Let $H$ be a separable Hilbert space with orthonormal basis $\{e_k\}_{k \in \mathbb{N}}$. Let $P_n$ be the projection onto the $n$-dimensional subspace of $H$: $$P_n x = \sum_{i=1}^n \langle x, e_i\rangle e_i, \quad x \in H.$$
Is it possible to compute measures and integrals over $H$ using a limit of the operators $P_n$ as $n \rightarrow \infty$? That is, if $\mu$ is a probability measure over $H$ and $A$ is a measurable set in $H$, then could we estimate $\mu(A)$ using the $P_n$? If so, how is this done?

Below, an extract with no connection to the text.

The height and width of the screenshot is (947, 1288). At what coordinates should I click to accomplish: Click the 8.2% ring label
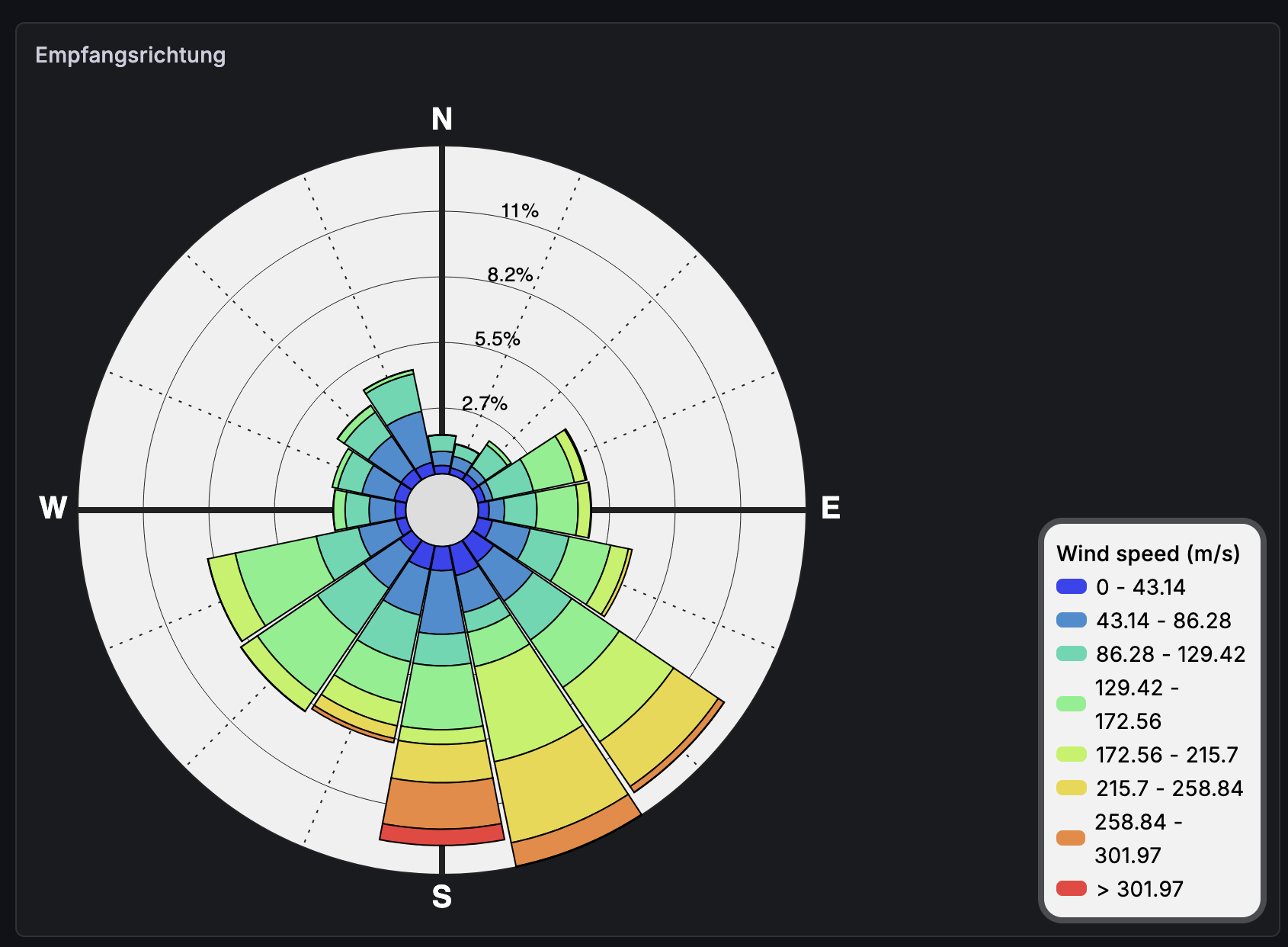510,274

Similarly, suppose we have either the Bochner integral $$\int_H x d\mu(x) \tag{1}$$ or equivalently the scalar-valued integral $$\int_H \langle x, h\rangle d\mu(x)$$ is it possible to compute these integrals as measures over finite dimensional subspaces of $H$ using the projections? For example, I have in mind something like: $$\int_H \lim_{n \rightarrow} P_n x d\mu(x)$$ but there are a number of issues with this approach. First, to compute (1) using the above integral one would have to interchange the integral and the limit but this is nontrivial. Second, how do these projections affect the infinite dimensional measure $d\mu$? Do they become something like a measure over $P_nH$, and if so, how are these defined?